In particular, we begin by understanding how to put together a register file. A register file is essentially a black box, and a black box is the hardware equivalent of a function.
Here's a diagram of a register file.
A MIPS CPU has 32 integer registers within the register file. However, we only need four registers to demonstrate how to implement a register file.
It has a 32 bit input, x31-0, a 32 bit output z31-0, one control bit, c, and a clock input. When c = 1, the register parallel loads, i.e., z31-0 = x31-0. When c = 0, it holds the value.
We attach the outputs of each register to two busses, using two tri-state buffers.
Here's a diagram.
How do we tell the register file which registers we want? Through the SRC 1 addr and the SRC 2 addr. Since our register file only contains 4 registers, we only need 2 address bits to specify which tri-state buffer to make active. Notice that, we specify one register per bus.

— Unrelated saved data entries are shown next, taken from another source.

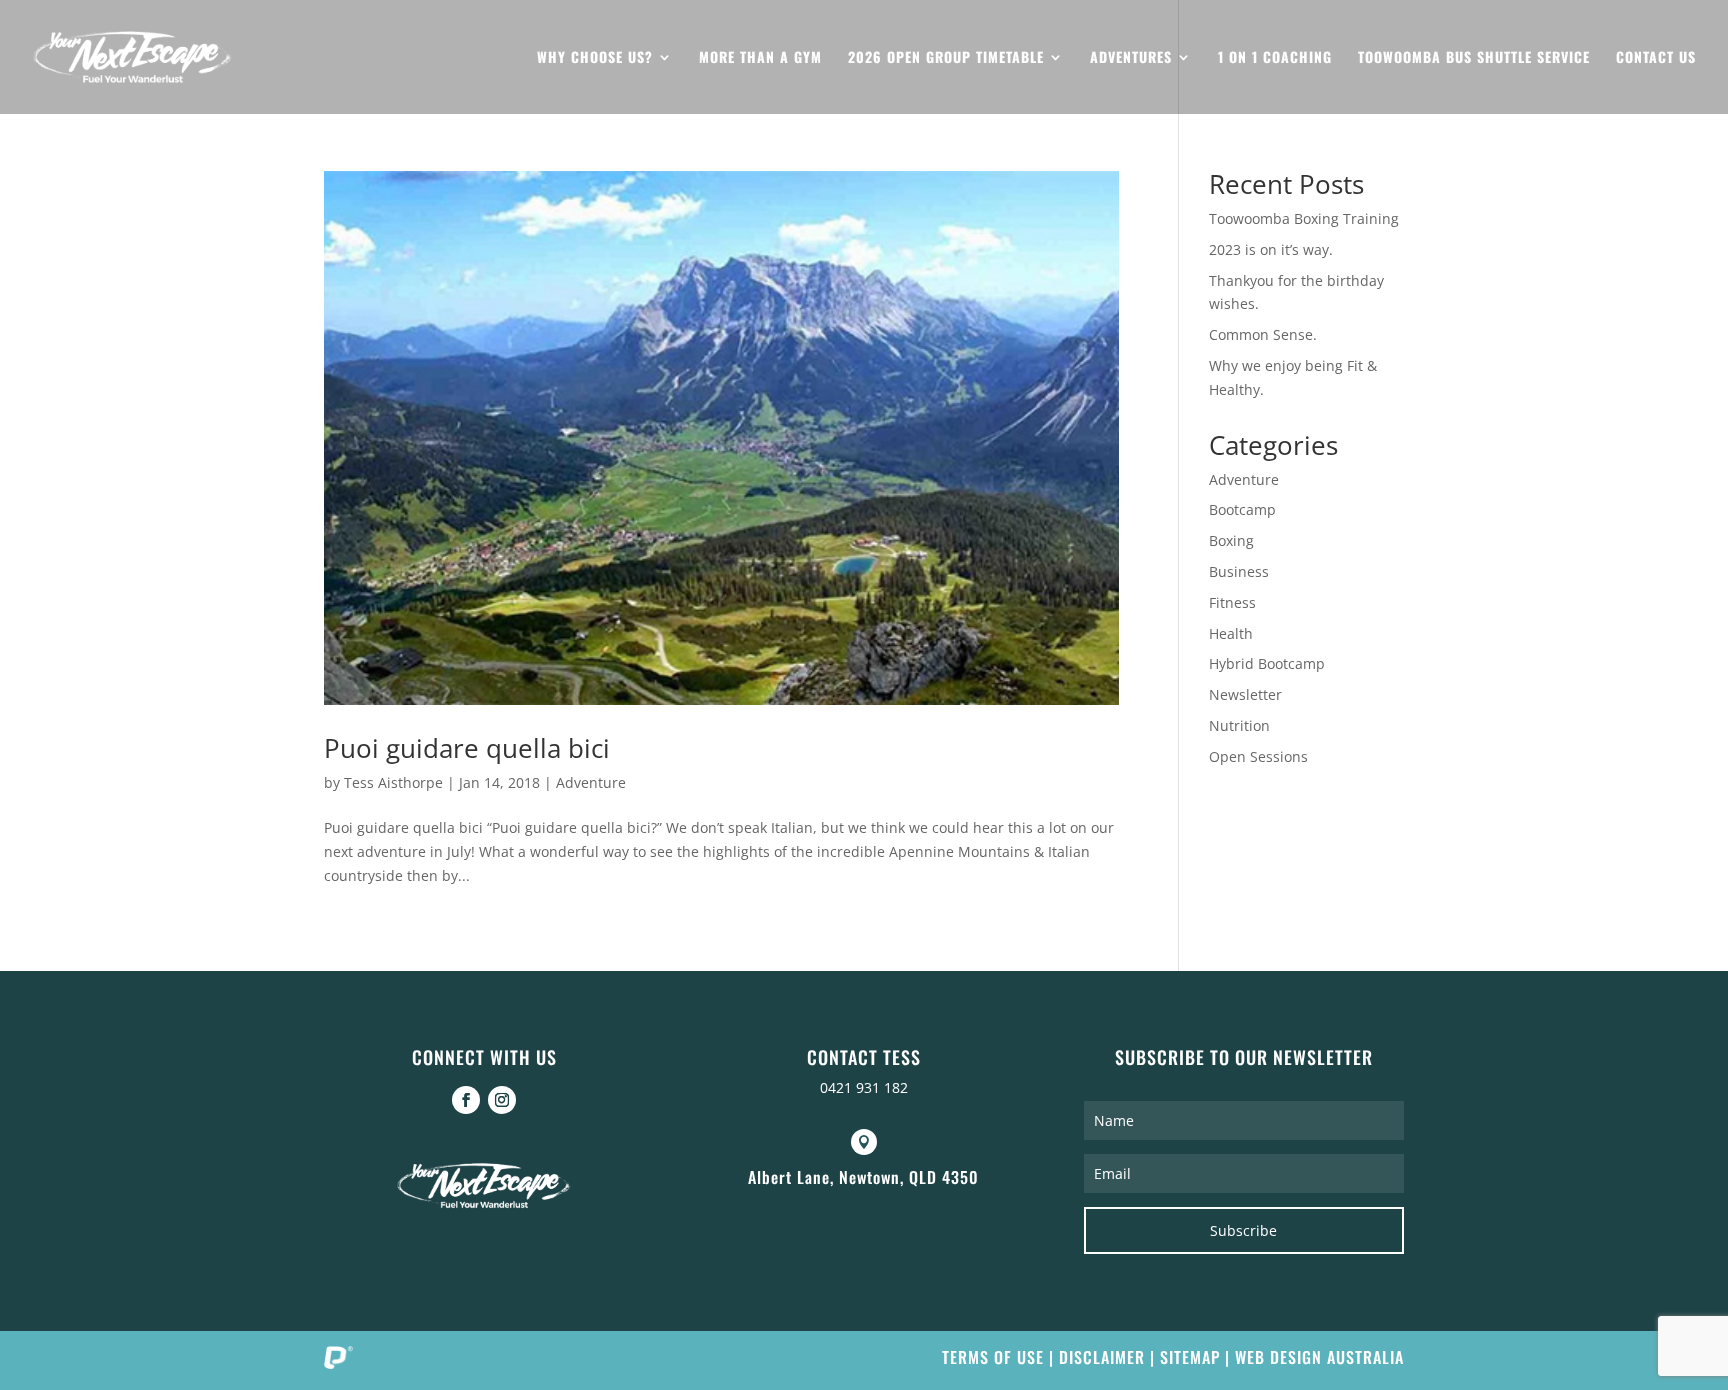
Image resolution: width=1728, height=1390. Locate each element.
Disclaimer (1102, 1357)
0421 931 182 (864, 1087)
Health (1231, 633)
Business (1239, 571)
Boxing (1231, 540)
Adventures (1131, 58)
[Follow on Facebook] (466, 1100)
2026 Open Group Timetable (946, 58)
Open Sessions (1258, 756)
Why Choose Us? (595, 58)
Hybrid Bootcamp (1267, 663)
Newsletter (1245, 694)
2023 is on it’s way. (1271, 249)
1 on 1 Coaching (1275, 58)
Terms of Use (993, 1357)
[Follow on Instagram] (502, 1100)
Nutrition (1239, 725)
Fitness (1232, 602)
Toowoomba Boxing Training (1304, 218)
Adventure (591, 782)
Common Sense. (1263, 334)
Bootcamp (1242, 509)
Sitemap (1190, 1357)
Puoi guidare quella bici (467, 748)
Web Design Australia (1319, 1357)
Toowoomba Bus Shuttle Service (1474, 58)
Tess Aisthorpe (393, 782)
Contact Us (1656, 58)
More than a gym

We need to hook this combinational logic circuit to four tri-state buffers. Thus, we have two bits of input, which specify the register, and four outputs to hook up to the tri-state buffer. And since we only want one of the tri-state buffers to be active, then only one of those outputs should be a 1, while the rest are 0.
There's only one combinational logic device (OK, there's actually two) that meet this requirement: a 2-4 decoder.
A 2-4 decoder takes two bits of input, interpreted as a 2-bit UB number, and makes exactly one output 1, while the rest of the output are 0.
Let's add the two decoders.
We've taken care of SRC 1 Addr and SRC 2 Addr (using 2 bits, instead of 5, since we have 4 registers in this implementation, instead of 32 registers). We've also incorporated SRC 1 Data and SRC 2 Data. These are 32 bits busses.
We're missing, DST Addr and DST Data. We also need Write Enable. What is write enable used for?
Suppose we have an instruction like add $r1, $r2, $r3. Then, $r1 is the destination register. We can specify it using two bits: 01. The DST data is the data to be written to the destination register, at the next positive clock edge.
However, we don't always want to write to the register file at every positive clock edge (for example, in a branch or jump instruction, no register is updated). We need someway of indicating to the register file when we want to write, and when we don't.
That's what Write Enable (or WE for short) is used for. When WE = 1, we write to the register, specified by DST Addr. When WE = 1, we don't do anything. We want all registers to maintain or hold their values.
How can we implement this? We have two bits of inputs from DST Addr. We want want only one of the registers to parallel load, and only if WE = 1. Thus, only one parallel load register should have value c = 1, while the rest have 0, and that's only if WE = 1.
What combinational logic device can we use? There are two choices, which are basically the same. Either use a 2-4 decoder with active-high enable or use a 1-4 DeMUX. We'll use the first.
You've seen how to construct all of these devices, so you know where they all come from!